The increase, in natural gas price was decided at a meeting of the Union cabinet, which is in line with the recommendations of a committee headed by C. Rangarajan, chairman of the Prime Minister’s economic advisory council, which had suggested a system that would price the fuel at 8-8.5 dollars per mmBtu. This will be the first revision in gas prices in three years. C. Rangarajan, formula uses long-term and spot liquid gas (LNG) import contracts as well as international trading benchmarks to arrive at a competitive price for India.

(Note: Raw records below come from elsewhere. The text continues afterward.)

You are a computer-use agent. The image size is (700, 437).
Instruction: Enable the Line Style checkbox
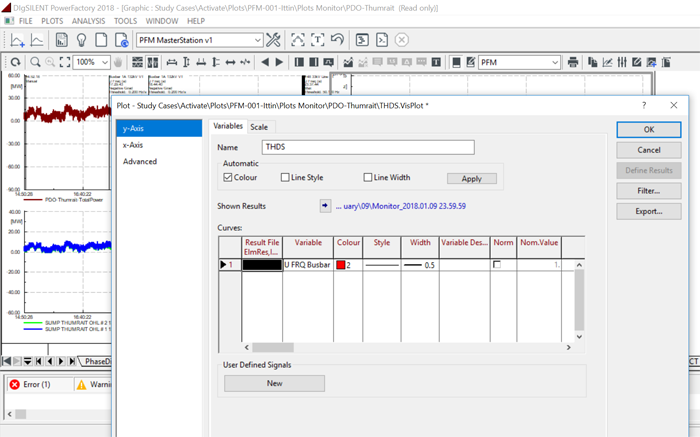(285, 178)
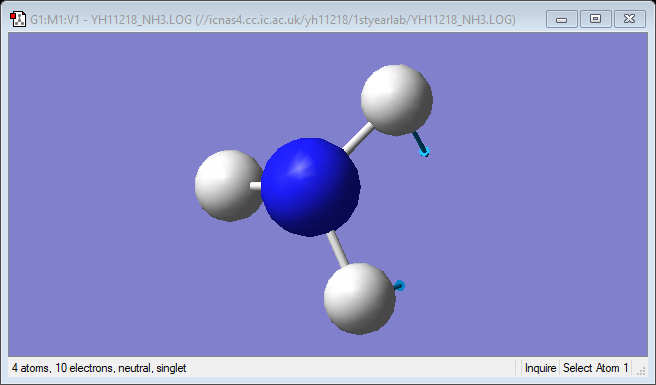Click the displacement vector tip near bottom hydrogen
The height and width of the screenshot is (385, 656).
[400, 286]
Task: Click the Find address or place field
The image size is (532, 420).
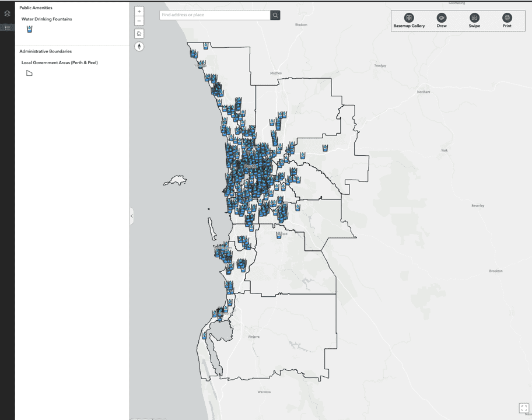Action: tap(215, 15)
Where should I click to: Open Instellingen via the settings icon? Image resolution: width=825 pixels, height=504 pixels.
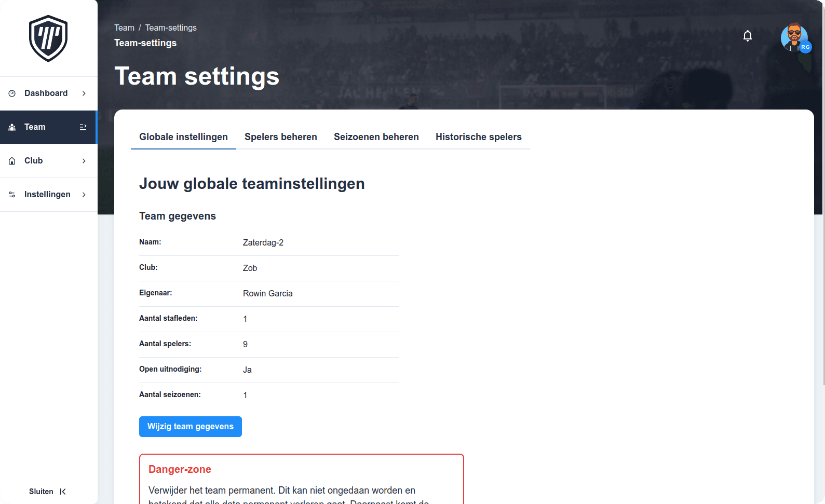pos(11,194)
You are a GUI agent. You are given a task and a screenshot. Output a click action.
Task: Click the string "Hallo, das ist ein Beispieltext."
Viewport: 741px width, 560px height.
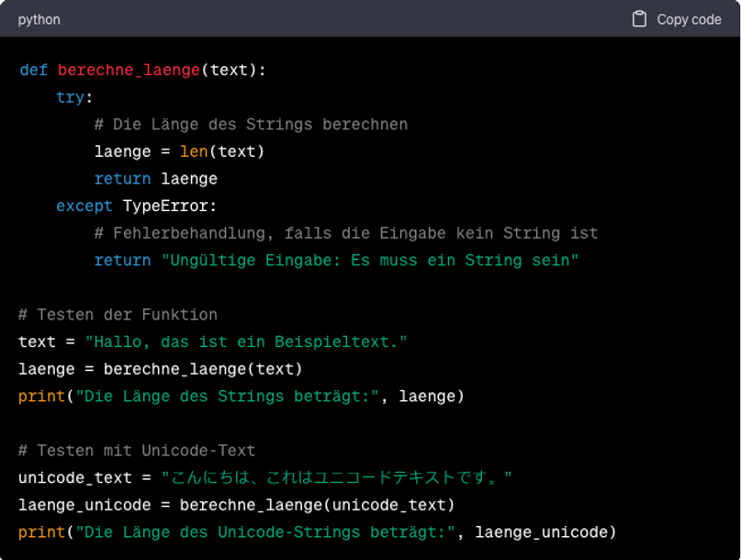coord(246,342)
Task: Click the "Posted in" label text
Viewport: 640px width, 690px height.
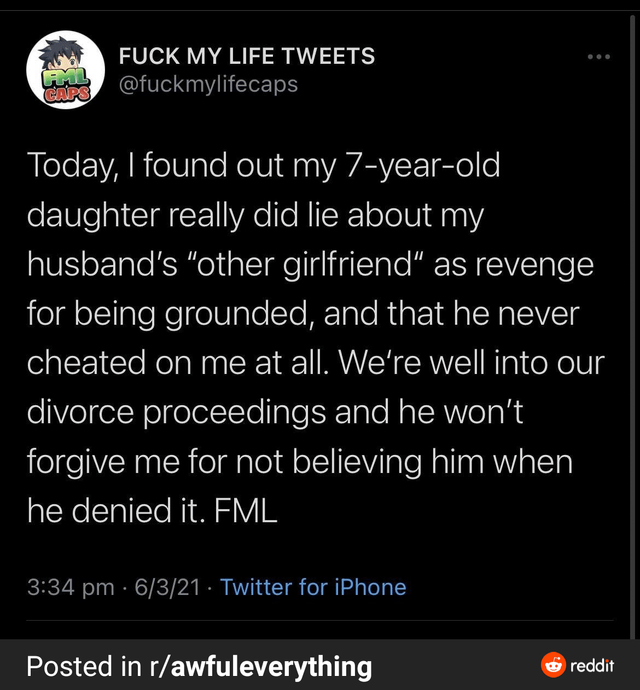Action: [84, 666]
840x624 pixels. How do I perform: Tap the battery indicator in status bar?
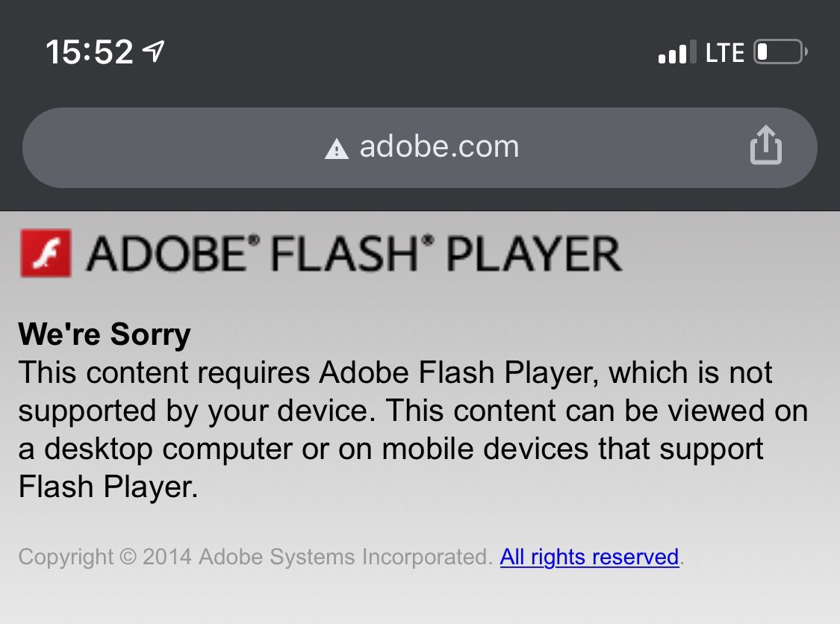pyautogui.click(x=780, y=52)
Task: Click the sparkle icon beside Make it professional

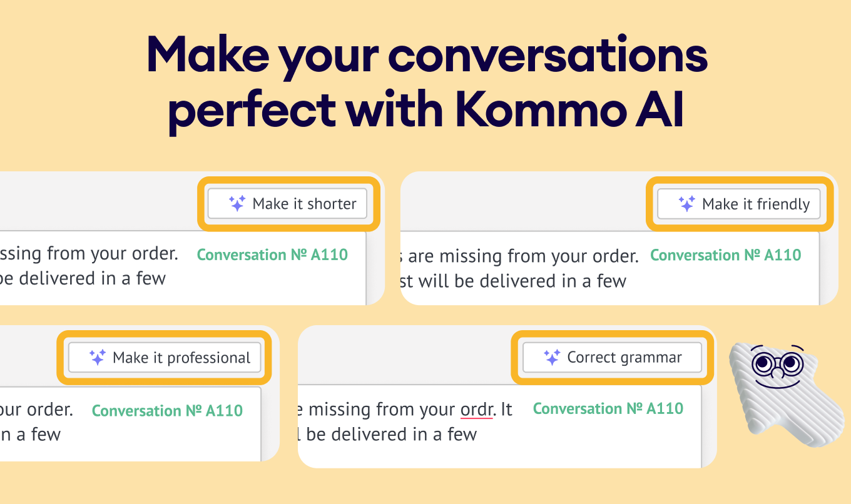Action: (97, 358)
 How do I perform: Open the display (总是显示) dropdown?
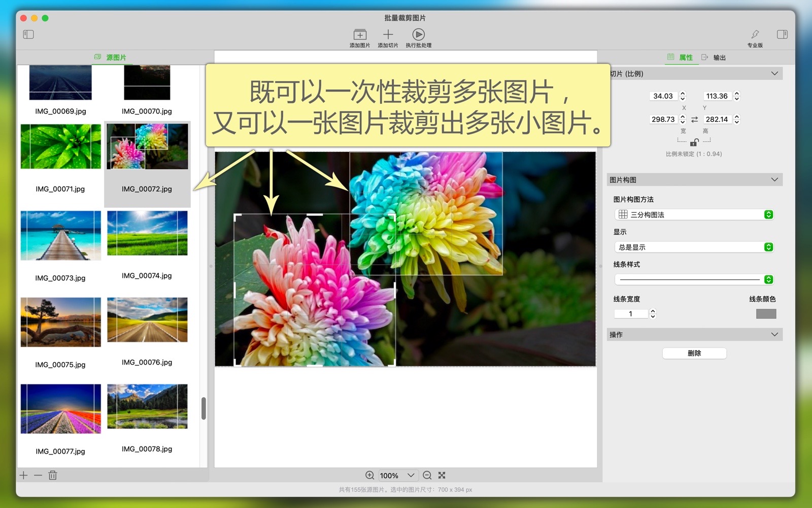pyautogui.click(x=694, y=247)
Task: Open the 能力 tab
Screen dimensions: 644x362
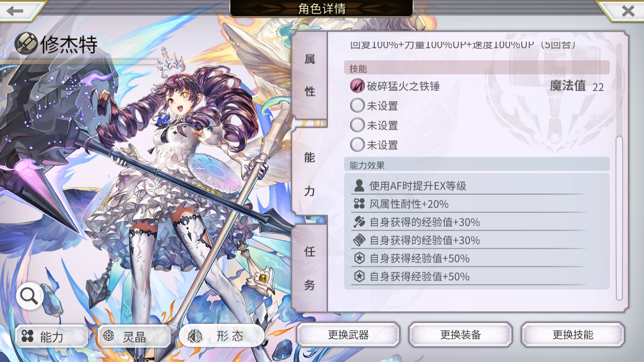Action: 309,173
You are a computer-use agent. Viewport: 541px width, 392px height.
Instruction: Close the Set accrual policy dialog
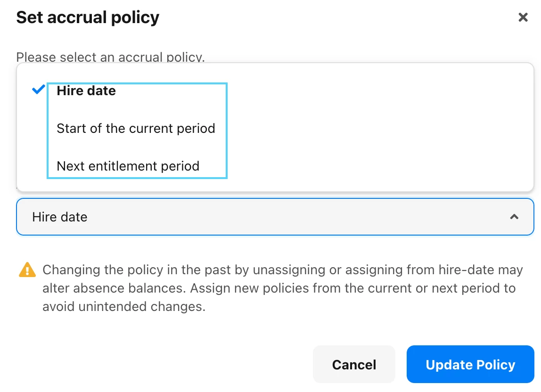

Now with the approval, the price of gas could go up to 8.4 dollars per million metric British thermal units (mmBtu), which would be effective from 1 April 2013 from the current domestic prices that range between 3.5 dollars and 5.73 dollars per mmBtu. The new price will be valid for 5 years at least.
The important thing is that the price will still be lower than that of imported natural gas, which costs around 14.17 dollars per mmBtu.
Effects of the Increase in Gas Price
• The increase in gas prices will directly benefit local producers such as RIL, ONGC and Oil India Ltd.
• It will likely result in a rise in power tariffs, the cost of urea—a key farm nutrient—and the price of compressed natural gas.
• The increase in gas price will encourage more investments in exploration and make smaller pools of gas economically viable to produce.
• Higher gas price will also increase cost of power generation and fertilizer production and the government will have to take care of that.
• As per the report by India Ratings and Research it is observed that increase to 6.775 dollars per mmBtu would mean an increase of 9 paisa/kwh (kilowatt-hour) on the total Indian power generation of 912 billion kwh, which would lead to an additional burden of 78 billion Rupees towards gas costs on gas-based power generation of 65 billion kwh.